Essential Essential X-Men Vol. 2
Chris Claremont, John Byrne and friends
Reprints: Uncanny X-Men #120-144 (April 1979 – April 1981)
Get this for: Byrne and Claremont at their peak together — five stars

Essential X-Men Vol. 2 contains the first X-Men comics I had ever read, which was also one of the very few superhero stories that ever gave me nightsmares: X-Men #141-142, “The Days of Future Past”. It’s the story in which the X-Men found the nemesis they would be fighting for the next two decades, the inevitable future that would await them if they slipped up, that for all their victories they might not be able to prevent happening. It’s a great story, perhaps the best Byrne and Claremont ever did together and it captured the essence of the X-Men.

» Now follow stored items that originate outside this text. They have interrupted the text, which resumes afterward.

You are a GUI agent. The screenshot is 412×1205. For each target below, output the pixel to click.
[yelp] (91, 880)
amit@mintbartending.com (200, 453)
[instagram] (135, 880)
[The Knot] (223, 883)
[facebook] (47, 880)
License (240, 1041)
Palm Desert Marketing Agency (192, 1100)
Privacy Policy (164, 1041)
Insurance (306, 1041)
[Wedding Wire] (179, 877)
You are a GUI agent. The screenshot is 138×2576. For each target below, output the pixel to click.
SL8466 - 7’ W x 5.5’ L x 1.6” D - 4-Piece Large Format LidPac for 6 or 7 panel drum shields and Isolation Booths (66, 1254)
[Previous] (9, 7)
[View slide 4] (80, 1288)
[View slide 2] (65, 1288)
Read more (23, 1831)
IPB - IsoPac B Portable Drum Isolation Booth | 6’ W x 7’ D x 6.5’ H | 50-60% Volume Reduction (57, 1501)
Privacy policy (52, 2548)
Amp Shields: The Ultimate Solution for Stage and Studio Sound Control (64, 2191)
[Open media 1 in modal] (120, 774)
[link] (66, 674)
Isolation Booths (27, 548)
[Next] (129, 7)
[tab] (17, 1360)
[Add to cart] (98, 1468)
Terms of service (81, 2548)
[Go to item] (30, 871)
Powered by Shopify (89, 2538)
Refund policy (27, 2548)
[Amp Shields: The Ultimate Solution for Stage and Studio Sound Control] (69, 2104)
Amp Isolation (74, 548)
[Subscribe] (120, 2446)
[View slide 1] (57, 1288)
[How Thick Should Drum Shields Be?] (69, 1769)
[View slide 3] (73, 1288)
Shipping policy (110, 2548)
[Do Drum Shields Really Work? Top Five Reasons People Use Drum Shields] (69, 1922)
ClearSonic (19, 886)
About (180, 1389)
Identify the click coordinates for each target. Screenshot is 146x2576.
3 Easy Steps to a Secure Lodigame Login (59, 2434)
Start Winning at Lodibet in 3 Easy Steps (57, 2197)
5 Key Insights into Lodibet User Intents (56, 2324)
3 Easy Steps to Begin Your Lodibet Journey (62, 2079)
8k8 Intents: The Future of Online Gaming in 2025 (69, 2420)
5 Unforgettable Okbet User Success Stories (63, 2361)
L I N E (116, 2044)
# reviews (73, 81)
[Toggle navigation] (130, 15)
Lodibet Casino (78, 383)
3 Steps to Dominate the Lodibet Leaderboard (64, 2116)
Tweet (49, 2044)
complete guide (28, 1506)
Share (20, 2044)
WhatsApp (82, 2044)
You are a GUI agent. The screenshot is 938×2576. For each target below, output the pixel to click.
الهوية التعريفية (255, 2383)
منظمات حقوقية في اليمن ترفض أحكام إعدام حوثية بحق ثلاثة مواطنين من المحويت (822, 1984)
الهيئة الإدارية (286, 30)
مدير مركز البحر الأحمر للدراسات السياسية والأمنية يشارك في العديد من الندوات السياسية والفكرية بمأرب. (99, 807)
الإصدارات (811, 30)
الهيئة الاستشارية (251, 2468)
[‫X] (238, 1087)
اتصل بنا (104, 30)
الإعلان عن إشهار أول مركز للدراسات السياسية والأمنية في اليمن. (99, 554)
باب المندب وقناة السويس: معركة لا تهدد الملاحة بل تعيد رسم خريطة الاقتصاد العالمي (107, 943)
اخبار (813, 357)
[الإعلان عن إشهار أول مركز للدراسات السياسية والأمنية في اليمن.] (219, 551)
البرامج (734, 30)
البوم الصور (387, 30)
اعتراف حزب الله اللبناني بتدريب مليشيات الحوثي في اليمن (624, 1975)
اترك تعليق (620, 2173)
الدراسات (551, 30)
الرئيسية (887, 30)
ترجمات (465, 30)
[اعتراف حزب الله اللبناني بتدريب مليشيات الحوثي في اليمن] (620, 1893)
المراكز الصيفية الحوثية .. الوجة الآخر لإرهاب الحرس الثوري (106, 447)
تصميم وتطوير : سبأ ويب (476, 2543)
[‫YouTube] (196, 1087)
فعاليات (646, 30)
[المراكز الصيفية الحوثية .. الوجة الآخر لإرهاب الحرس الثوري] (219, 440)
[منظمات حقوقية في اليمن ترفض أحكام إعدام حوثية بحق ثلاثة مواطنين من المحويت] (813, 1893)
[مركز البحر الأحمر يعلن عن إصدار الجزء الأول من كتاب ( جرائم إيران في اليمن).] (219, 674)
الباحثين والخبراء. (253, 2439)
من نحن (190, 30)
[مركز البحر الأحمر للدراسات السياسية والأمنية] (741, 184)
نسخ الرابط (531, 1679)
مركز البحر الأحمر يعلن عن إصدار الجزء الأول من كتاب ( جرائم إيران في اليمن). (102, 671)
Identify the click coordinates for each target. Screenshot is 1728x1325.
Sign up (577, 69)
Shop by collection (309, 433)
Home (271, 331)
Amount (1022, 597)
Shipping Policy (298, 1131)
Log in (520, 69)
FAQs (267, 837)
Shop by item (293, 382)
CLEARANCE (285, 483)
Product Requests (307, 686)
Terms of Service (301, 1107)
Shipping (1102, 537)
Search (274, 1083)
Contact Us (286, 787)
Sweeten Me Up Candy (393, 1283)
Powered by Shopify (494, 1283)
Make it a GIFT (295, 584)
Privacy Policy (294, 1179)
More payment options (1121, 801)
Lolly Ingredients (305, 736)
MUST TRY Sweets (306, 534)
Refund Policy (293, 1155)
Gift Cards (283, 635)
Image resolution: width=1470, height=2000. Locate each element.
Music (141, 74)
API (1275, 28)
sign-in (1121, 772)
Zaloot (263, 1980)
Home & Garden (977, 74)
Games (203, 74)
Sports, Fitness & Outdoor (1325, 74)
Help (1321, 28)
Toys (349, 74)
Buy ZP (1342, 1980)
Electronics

And here it comes at the end of a great run of stories. While the first volume saw Claremont still finding his feet, here both he and John Byrne are fully in control and confident of their craft. The volume starts with the last leg of the X-Men’s world tour that had begun in the previous collection, as the X-Men run into Alpha Flight attempting to take back Wolverine into the Canadian secret service. This followed by their first match against Arcade, the murderer for hire who likes to kill his victims by funfair. Barely recovered from these fights, they discover Jean Grey, whom they had thought had died in the climatic fight against Magneto a dozen issues or so again, was still alive and kicking at Muir Island, but menaced by a new menace: Mutant X. Defeating him turns out to be the heaviest fight and costliest victory they have known yet, but that’s just the start.

Now things kick into high gear, as professor X is back, two new mutants, Kitty Pryde and the Dazzler are found and turn out to be bait in a trap a new group of villains, the Hellfire Club, has set. Meanwhile this same club turns also be behind a long running subplot in which Jean “Phoenix” Grey has had multiple flashbacks to the live of one of her ancestors, which turns out to be the result of manipulation by Mastermind, in order to recruit her for the Club. The X-Men manage to defeat the Hellfire Club in their first encounter, go on offensive but this turns into tragedy as Jean Grey is indeed turned to the dark side, so to speak. Their second clash with the Hellfire Club sets in motion two new menaces, one longterm as senator Robert Kelly is confirmed in his suspicions about the X-Menb and mutants in general, the second an immediate threat as Mastermind’s manipulations awaken Jean Grey’s cosmic powers and she turns into the evil Dark Phoenix.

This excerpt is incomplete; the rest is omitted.